Voor fiscale doeleinden vervullen de totaal- en jaarwinst een belangrijke rol. Hierdoor behoort elk voor- of nadeel dat gedurende het bestaan van de onderneming ontstaat, tot de winst. De totaalwinst wordt vervolgens aan de afzonderlijke kalenderjaren toeg erekend door goed koopmansgebruik. De balanscontinuïteit geldt hierbij als uitgangspunt, wat inhoudt dat de begin- en eindbalans van de fiscale jaarrekening op elkaar aansluiten. Dit is het sluitstuk tussen de totaal- en de jaarwinst gezien commerciële boekingen in het vermogen tot de fiscale jaarwinst worden berekend. Fiscaal wordt de aangepaste

openingsbalans dan ook niet gevolgd, waardoor het verschil van € 500 in het transitiejaar vrijvalt. Dit is dan ook het eerste commercieel-fiscale verschil dat tot uiting komt door IFRS 17.

67 Stap 3: groep verzekeringscontracten vaststellen

De transitie heeft plaatsgevonden (zie stap 2), en de verzekeraar gaat verder met haar activiteiten waarbij ze verzekeringscontracten uitgeeft. De technische voorziening wordt onder IFRS 17 gewaardeerd op basis van contractgroepen welke worden bepaald aan de hand van het type risico, de jaarlaag en de winst.

Het is gebleken dat de verzekeraar in totaal 25 contracten heeft uitgegeven in 2022 (zie stap 1). In 2023 worden 10 contracten afgesloten, waarbij het volgende in aanmerking wordt genomen:

➢ Het type risico is hetzelfde als contracten binnen eenzelfde productlijn zijn

uitgegeven. Verzekeringscontract 1-5 zijn arbeidsongeschiktheidsverzekeringen en verzekeringscontract 6-10 zijn invaliditeitsverzekeringen.

➢ De contracten zijn allemaal in 2023 uitgegeven, waardoor zij in dezelfde jaarlaag vallen (hierna: jaarlaag 1)147.

➢ De winst- en verliesgevendheid van een contract wordt onder IFRS 17 ingedeeld bij: 1) direct verlies, 2) geen significante kans tot verlies, en 3) overig. Deze zijn in het voorbeeld om-en-om ingedeeld.

Op basis van bovenstaande worden voor jaarlaag 1 zes contractgroepen erkend148.

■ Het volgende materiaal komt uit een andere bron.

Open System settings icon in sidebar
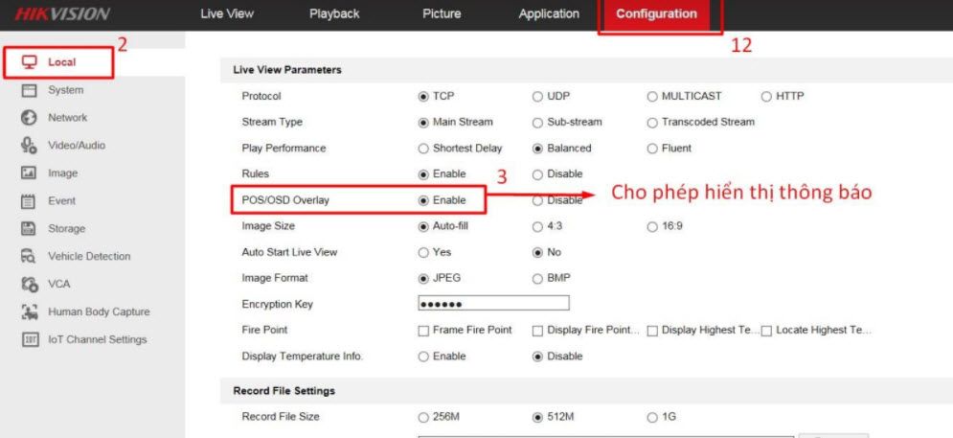 (x=29, y=90)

147 Hierdoor ontstaat in elk jaar in ieder geval één nieuwe contractgroep doordat de contracten in een ander jaar zijn uitgegeven. Dit kan bij langlopende contracten zorgen voor veel administratief werk.

148 Dit biedt inzicht in het administratieve werk bij de toepassing van IFRS 17 gezien slechts 10 contracten hier leiden tot zes verschillende contractgroepen.

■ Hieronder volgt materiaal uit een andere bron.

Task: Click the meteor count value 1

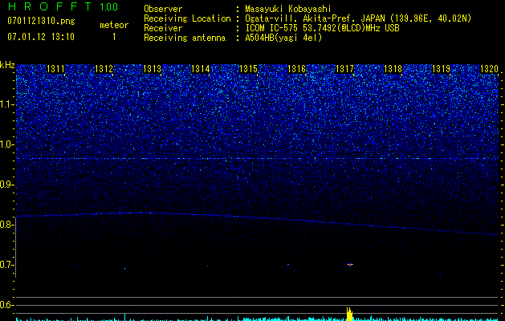Action: point(113,37)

68 Voor fiscale doeleinden vereist het realisatiebeginsel dat de winst wordt genomen per deel van de overeenkomst. Dit wordt onmogelijk als verzekeringscontracten in een groep worden

gewaardeerd, waardoor winsten en verliezen binnen de contractgroep verrekend kunnen worden. De verliesverrekening binnen een contractgroep leidt tot winstverschuiving, wat strijdig is met het realisatiebeginsel.

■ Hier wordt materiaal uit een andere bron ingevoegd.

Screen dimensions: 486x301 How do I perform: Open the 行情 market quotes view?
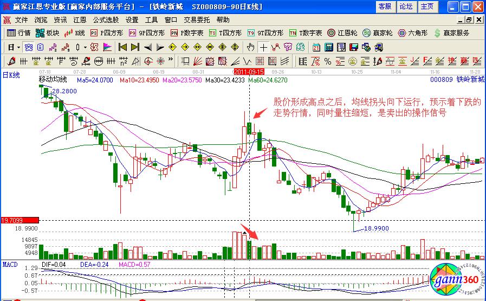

Het eenvoudsbeginsel van goed koopmansgebruik vereist dat de winstberekening niet onnodig ingewikkelder hoeft te worden dan voor de omvang van het bedrijf noodzakelijk is. Indien de balanswaardering vervolgens is gebaseerd op groepen contracten, en alleen de informatie per contract (dit zijn er waarschijnlijk veel) beschikbaar is in grote Excelsheets, dan gaat de hoeveelheid werk ten opzichte van het resultaat hieraan voorbij. Een afweging tussen het realisatiebeginsel en het eenvoudsbeginsel zou hierdoor op zijn plaats zijn.

In de commerciële jaarrekening opgenomen gegevens zien geheel op groepen

verzekeringscontracten. Fiscalisten moeten derhalve voor de fiscale jaarrekening waarschijnlijk uit proportie veel werk verrichten voor het niet hanteren van de groepen contracten voor de fiscale jaarrekening. Mijn mening is dat het eenvoudsbeginsel hier primeert boven het realisatiebeginsel. In het voorbeeld zijn derhalve de contractgroepen voor fiscale doeleinden tevens in aanmerking genomen. Deze conclusie wordt onder meer versterkt door de wet van de grote aantallen, waardoor het verrekenen van winsten en verliezen binnen een contractgroep in principe geen verschil maakt op de totaalwinst van de verzekeraar.